- _Assignment_
What you return must be the lines of the data that hold the word "changes".

━━━━━━━━━━━━━━━━━━━━━━━━━━━━━━

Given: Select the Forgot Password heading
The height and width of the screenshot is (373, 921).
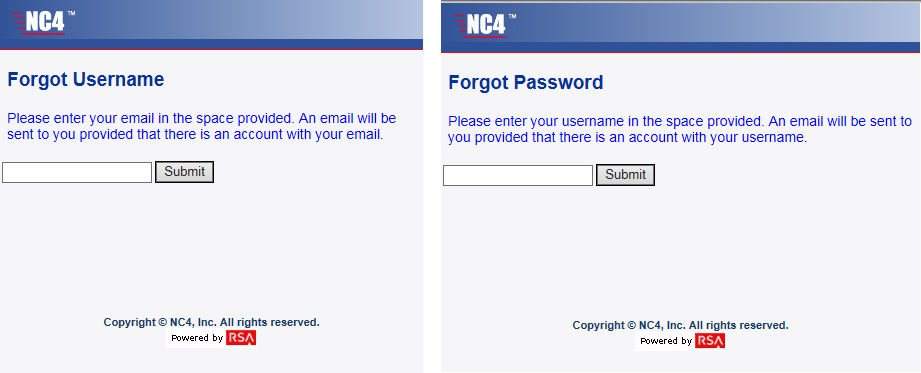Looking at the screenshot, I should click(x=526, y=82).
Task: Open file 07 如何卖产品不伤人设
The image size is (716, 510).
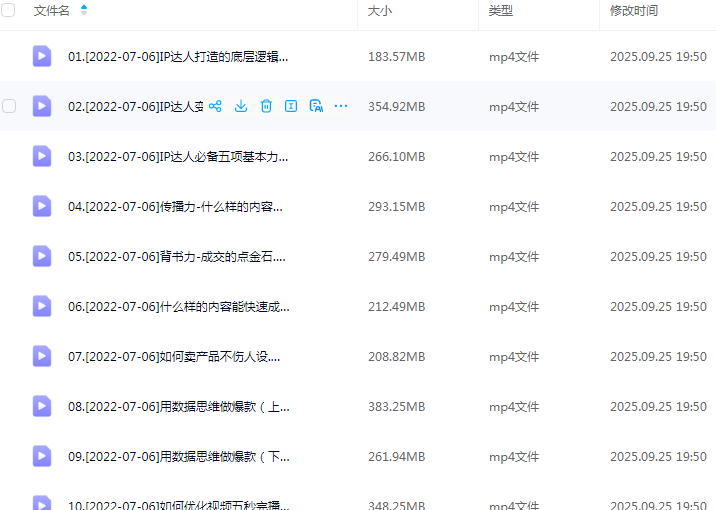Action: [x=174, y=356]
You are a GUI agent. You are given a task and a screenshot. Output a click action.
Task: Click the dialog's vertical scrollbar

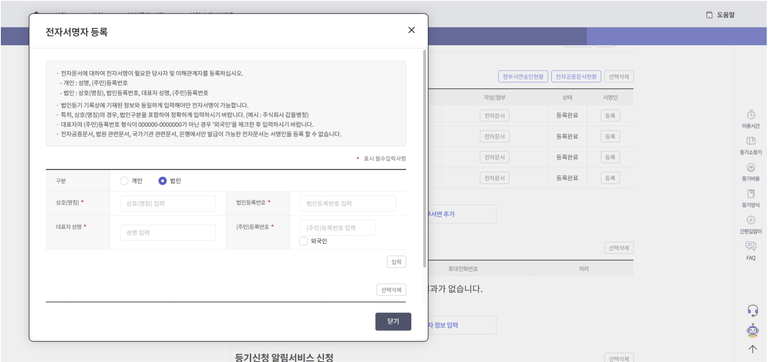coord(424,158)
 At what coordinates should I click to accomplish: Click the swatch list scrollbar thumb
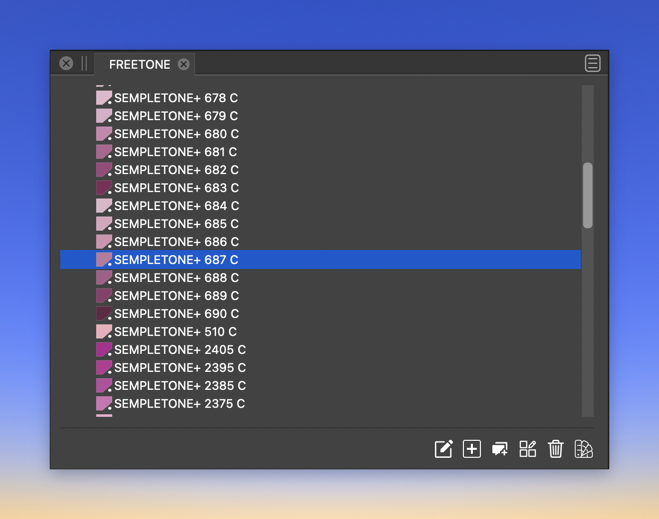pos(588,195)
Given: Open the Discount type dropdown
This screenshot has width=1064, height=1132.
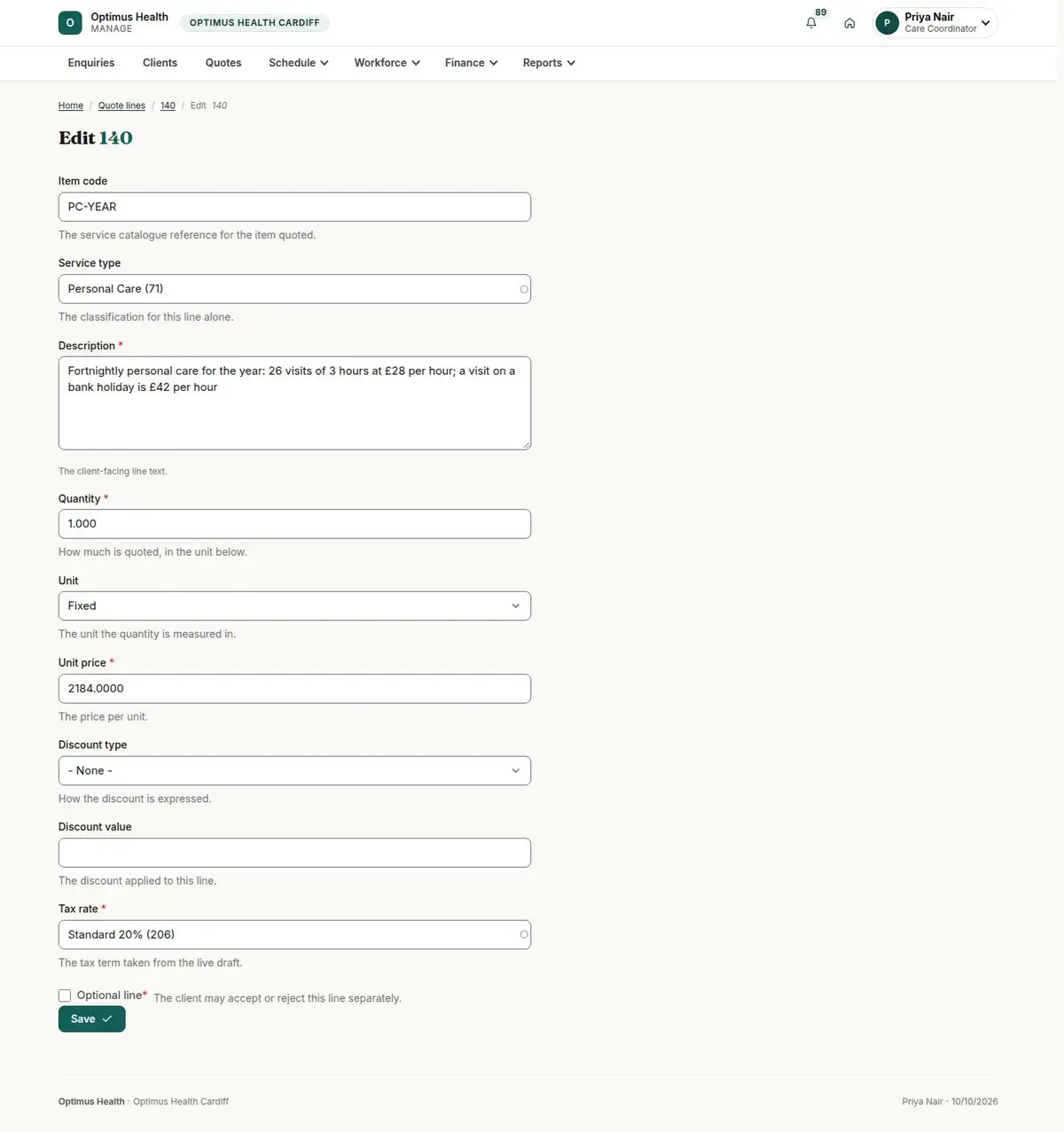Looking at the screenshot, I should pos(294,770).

━━━━━━━━━━━━━━━━━━━━━━━━━━━━━━

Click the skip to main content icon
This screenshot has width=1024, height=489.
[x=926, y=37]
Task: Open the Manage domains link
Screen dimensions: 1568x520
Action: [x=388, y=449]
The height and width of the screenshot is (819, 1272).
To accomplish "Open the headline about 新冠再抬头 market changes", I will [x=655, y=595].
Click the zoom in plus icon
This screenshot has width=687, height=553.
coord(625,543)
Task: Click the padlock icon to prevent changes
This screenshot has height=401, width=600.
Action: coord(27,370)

━━━━━━━━━━━━━━━━━━━━━━━━━━━━━━

- _Answer for the task_
To accomplish "Open the headline about 新冠再抬头 market changes", I will [x=655, y=595].
Task: Click the padlock icon to prevent changes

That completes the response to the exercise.